With the foundational element of established metadata requirements to uniquely identify each WSI file, associate it with the animal and study from which it was obtained, and record the procedure used to generate it, we were poised to build our WSI data repository for toxicologic pathology.
Associated Data
To take full advantage of computational methods to gain insights from digital histology slides, it is important to know as much as possible about the biological context and outcomes associated with the histologic samples. However, information about in-life experimental conditions and observations, and later tissue findings, are often stored in data systems that may be separate from each other and are often, if not generally, disconnected from the WSI data repository. Our organizations have been investigating solutions to these issues. Generally, developing mechanisms for direct communication between different repositories through APIs that can facilitate seamless integration and search across systems invisible to the user, while maintaining the database structure of each repository, is the preferred approach. Our teams are working to build infrastructure in which WSI files in our image data repository are discoverable based on searches using data fields from other relevant repositories without compromising the integrity of those database systems or creating data redundancies.
As a top priority in this effort across both gRED and pRED, associated data were first limited to microscopic findings taken from the respective gRED and pRED safety data warehouses, comprising in-house and CRO studies. We found it straightforward to associate findings with the appropriate tissue given the findings data structure in our data lake and data mart, which is based on the SEND data model. However, associating findings to a particular slide scan was sometimes problematic. For example, when a tissue was present on multiple slides, it was challenging to associate a finding to the slide it was identified on, since our findings database only specified the tissue a finding was identified in, and did not capture the slide information. In the future, we suggest that digital pathology will be best served if findings are captured by tissue and slide, so that, particular WSI files can be associated with specific findings. A SEND requirement that would propel development of data entry systems that capture findings by slide as well as by tissue could be helpful in addressing this issue.
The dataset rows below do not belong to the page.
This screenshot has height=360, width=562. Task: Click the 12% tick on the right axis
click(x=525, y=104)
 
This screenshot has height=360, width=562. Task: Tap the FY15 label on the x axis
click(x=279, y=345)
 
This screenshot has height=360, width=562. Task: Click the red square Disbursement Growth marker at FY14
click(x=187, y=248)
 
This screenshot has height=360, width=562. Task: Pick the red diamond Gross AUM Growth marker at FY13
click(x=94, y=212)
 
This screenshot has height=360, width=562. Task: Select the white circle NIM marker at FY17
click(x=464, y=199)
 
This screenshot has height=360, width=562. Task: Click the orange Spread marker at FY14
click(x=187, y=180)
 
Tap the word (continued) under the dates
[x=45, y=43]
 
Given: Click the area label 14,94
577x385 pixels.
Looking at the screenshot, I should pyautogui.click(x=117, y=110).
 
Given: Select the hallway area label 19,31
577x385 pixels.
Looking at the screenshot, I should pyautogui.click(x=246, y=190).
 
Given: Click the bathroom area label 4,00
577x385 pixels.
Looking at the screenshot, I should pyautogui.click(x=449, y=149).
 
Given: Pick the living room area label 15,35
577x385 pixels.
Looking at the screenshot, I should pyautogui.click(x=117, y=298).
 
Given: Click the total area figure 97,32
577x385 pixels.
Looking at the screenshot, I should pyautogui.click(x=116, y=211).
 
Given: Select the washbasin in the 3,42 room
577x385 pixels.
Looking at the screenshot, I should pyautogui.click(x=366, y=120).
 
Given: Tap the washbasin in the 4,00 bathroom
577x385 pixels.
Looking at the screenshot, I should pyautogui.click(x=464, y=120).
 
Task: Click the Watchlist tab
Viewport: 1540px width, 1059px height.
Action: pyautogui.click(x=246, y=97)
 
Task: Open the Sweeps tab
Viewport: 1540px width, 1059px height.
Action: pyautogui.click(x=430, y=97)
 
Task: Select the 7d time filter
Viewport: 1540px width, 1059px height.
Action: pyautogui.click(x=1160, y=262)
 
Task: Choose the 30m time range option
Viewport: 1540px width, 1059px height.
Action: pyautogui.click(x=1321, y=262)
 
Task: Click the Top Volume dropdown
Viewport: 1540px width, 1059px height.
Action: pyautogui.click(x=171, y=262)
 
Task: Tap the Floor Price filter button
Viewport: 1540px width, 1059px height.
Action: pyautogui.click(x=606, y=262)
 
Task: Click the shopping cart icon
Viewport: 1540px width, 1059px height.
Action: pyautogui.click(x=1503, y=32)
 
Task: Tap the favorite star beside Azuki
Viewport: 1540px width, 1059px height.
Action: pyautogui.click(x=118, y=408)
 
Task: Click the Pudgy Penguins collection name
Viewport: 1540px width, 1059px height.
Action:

As a second step to extend our data usage, we considered association of additional in vivo study data, such as hematology and clinical chemistry (“clinical pathology”) and organ weight data, with histologic slide scans. Associating these types of data has demanded interoperability between data management systems that has posed logistical challenges. In addition, harmonizing especially the clinical pathology data across all our studies has not been trivial. We have found there can be study design variability, for example, in tests and timepoints run for clinical pathology, which can cause data gaps across the studies. Assay methods (e.g., machines and reagents used) vary in our clinical pathology data over time and laboratories. Despite our attempts to leverage reference ranges to harmonize our data and include clinical pathology data without AI recognizable traces of characteristics such as study of origin, assay laboratory, or time-period, we have found this challenging and have ongoing efforts to address these issues.
Slide Scanning
Any analytics approach in digital pathology starts with access to high-quality WSIs. We committed to building our scanned-slide data resources at gRED and pRED, and launched projects to scan all slides from all of our contemporaneous and archived toxicologic pathology studies over the past 25 years. To achieve this, we fully resourced our internal slide scanning laboratories with equipment and staff, and further worked with our CROs to enable them to scan our study slides. Importantly, this effort required us to pay careful attention not only to procurement and installation of the appropriate equipment, but also to dedication of engaged and trained staff both in house and at CROs to lead these efforts, and to development of scanning-process guidelines to enable and unify our approaches.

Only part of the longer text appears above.